A version of the following public comment was submitted to the Virginia Senate Committee on General Laws, Technology Committee on January 28, 2026.
The Technology Policy Project at Reason Foundation has provided pro bono consulting to public officials and stakeholders to help them design and implement technology policy reforms around the regulation of artificial intelligence (AI) and other emerging technologies, digital free speech, data security and privacy, child online safety, and tech industry competition policy. Our team brings practical, market-oriented strategies to help foster innovation, competition, and consumer choice through technology policies that work.
We share the sponsor’s goal of empowering users to control and delete their data, but Senate Bill 85, in its current state, would ultimately hinder the legislature’s ability to achieve that goal.
The core of our concerns centers on problematic interoperability requirements that pose privacy and cybersecurity risks. Proponents of interoperability mandates, such as the one outlined in SB 85, often overemphasize companies’ ability to interoperate within a closed ecosystem of products and services. Indeed, there is a driving market incentive to make services cross-functional online. But when this kind of interoperation occurs, it is done between parties with heightened data protection practices and protocols.
What this bill contemplates, on the other hand, is forcing companies to interoperate with anyone regardless of the receiving party’s data protection standards. Such a mandate would disregard the improvements made in data privacy and cyber threat minimization and significantly undermine a company’s ability to safeguard user data.

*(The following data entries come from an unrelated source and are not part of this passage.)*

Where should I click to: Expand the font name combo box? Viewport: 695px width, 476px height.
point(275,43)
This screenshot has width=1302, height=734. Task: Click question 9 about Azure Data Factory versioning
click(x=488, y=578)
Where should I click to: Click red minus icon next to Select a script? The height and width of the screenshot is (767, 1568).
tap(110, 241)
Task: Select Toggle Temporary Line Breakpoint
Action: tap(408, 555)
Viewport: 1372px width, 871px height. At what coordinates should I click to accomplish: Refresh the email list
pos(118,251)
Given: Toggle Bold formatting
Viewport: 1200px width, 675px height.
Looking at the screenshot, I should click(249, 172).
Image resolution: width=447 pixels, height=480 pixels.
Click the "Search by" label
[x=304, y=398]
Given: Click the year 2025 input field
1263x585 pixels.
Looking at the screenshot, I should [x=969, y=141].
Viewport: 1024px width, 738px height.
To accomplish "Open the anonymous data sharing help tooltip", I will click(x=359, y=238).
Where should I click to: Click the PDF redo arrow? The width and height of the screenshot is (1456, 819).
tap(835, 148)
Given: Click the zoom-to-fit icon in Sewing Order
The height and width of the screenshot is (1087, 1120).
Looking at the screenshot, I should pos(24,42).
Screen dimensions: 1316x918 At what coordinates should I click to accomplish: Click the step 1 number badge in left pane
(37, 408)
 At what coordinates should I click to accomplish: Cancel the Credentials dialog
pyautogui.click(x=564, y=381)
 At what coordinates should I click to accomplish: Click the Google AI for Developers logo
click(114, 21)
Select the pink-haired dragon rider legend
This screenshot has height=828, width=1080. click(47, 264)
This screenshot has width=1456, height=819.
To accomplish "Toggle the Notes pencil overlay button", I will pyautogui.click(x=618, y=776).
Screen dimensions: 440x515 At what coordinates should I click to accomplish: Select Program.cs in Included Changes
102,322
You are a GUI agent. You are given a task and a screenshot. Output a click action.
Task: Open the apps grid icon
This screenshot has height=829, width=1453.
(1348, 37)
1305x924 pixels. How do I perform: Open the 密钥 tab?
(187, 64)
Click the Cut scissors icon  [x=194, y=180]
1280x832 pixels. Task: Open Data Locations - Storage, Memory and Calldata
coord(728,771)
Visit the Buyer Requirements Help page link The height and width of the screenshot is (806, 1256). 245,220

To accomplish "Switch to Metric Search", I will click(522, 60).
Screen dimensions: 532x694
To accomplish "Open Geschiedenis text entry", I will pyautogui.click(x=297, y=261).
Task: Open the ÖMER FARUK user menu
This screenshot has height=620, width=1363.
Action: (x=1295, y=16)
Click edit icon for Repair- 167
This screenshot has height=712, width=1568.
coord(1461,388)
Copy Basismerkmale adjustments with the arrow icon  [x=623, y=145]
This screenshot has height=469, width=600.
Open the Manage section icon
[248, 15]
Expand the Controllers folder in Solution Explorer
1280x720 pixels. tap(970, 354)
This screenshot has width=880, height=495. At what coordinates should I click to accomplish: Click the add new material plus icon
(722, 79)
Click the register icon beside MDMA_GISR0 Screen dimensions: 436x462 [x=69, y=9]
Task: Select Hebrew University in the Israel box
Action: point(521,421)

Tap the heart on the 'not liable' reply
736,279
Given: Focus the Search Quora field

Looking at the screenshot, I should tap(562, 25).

When user data is transmitted, the privacy and security protections from the originating platform cannot be guaranteed to be as stringent on the receiving platform. Because companies would be required to comply with interoperability requests, even if they find the third-party platform’s data protection protocols insufficient, this bill would open the door for a new generation of online hacks and cybercrime.
These concerns are compounded by SB 85’s application to certain AI “model operators” and “contextual data.” Contextual data can include prompts, chat histories, uploaded files, preferences, metadata, and model-generated or inferred data linked to a user’s interactions. This information is often far more sensitive than typical social media exports and more likely to include third-party information. Requiring third-party accessible interoperability interfaces for this category of data increases the attack surface and heightens privacy and security risks.